[Opening STORED DATA section]
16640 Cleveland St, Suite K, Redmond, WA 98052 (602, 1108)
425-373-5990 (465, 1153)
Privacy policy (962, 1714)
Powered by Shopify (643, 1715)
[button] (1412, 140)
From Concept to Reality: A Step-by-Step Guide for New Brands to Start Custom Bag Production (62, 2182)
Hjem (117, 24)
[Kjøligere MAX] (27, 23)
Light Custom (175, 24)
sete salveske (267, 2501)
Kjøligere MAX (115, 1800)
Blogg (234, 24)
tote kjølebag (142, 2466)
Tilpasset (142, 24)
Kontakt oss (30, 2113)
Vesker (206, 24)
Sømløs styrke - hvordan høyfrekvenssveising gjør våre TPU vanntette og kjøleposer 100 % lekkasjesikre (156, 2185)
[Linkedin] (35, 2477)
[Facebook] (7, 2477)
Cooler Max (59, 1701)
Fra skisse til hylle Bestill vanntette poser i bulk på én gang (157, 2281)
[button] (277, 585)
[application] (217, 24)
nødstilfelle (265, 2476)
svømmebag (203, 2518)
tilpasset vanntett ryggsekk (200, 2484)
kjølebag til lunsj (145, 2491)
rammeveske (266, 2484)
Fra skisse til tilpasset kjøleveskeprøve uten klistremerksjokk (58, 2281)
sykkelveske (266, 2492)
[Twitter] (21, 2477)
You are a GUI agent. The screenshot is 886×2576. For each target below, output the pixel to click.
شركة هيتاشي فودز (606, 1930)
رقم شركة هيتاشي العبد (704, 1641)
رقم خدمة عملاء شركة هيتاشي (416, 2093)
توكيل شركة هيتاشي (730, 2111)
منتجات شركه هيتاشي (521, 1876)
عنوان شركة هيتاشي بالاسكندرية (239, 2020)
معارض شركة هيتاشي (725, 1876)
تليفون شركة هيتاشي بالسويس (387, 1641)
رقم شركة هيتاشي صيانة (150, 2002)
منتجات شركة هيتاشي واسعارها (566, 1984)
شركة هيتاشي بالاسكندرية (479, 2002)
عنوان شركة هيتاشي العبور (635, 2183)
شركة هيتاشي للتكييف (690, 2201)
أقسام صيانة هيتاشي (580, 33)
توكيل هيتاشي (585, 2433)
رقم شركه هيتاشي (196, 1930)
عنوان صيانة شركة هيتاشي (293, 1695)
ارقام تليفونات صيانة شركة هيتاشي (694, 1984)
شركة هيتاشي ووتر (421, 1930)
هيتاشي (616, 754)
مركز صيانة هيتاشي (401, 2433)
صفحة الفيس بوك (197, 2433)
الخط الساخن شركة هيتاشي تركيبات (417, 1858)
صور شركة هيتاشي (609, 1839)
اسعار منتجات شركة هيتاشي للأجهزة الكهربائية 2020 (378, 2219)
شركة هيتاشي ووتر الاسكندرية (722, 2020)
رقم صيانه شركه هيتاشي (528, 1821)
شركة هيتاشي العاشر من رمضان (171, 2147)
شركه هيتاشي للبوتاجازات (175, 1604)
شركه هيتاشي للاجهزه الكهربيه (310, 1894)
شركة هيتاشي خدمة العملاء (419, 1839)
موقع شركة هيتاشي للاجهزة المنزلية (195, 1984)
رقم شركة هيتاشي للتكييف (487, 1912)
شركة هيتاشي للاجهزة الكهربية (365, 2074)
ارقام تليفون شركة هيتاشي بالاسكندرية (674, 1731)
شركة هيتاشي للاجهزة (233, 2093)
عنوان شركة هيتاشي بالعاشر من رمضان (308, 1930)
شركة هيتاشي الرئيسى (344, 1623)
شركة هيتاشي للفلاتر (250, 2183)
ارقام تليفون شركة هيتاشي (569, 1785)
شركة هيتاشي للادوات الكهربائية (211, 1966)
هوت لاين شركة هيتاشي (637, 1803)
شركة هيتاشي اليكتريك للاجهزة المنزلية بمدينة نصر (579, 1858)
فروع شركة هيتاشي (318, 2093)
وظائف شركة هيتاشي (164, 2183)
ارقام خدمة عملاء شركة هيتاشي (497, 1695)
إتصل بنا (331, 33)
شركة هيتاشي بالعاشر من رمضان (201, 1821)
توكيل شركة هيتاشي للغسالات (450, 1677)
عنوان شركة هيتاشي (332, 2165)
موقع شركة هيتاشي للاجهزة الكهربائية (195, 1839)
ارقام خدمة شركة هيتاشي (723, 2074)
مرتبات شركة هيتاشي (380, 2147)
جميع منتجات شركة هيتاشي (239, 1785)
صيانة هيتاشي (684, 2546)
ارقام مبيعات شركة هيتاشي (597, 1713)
[Closing STORED DATA section]
▸ WHAT IS NEEDED: Your answer should consist solely of the lines from the one containing "وظائف شركة هيتاشي (164, 2183)" through the last line of the listing, written out word for word.

▸ SOLUTION TO THE PROBLEM:
وظائف شركة هيتاشي (164, 2183)
ارقام خدمة عملاء شركة هيتاشي (497, 1695)
إتصل بنا (331, 33)
شركة هيتاشي بالعاشر من رمضان (201, 1821)
توكيل شركة هيتاشي للغسالات (450, 1677)
عنوان شركة هيتاشي (332, 2165)
موقع شركة هيتاشي للاجهزة الكهربائية (195, 1839)
ارقام خدمة شركة هيتاشي (723, 2074)
مرتبات شركة هيتاشي (380, 2147)
جميع منتجات شركة هيتاشي (239, 1785)
صيانة هيتاشي (684, 2546)
ارقام مبيعات شركة هيتاشي (597, 1713)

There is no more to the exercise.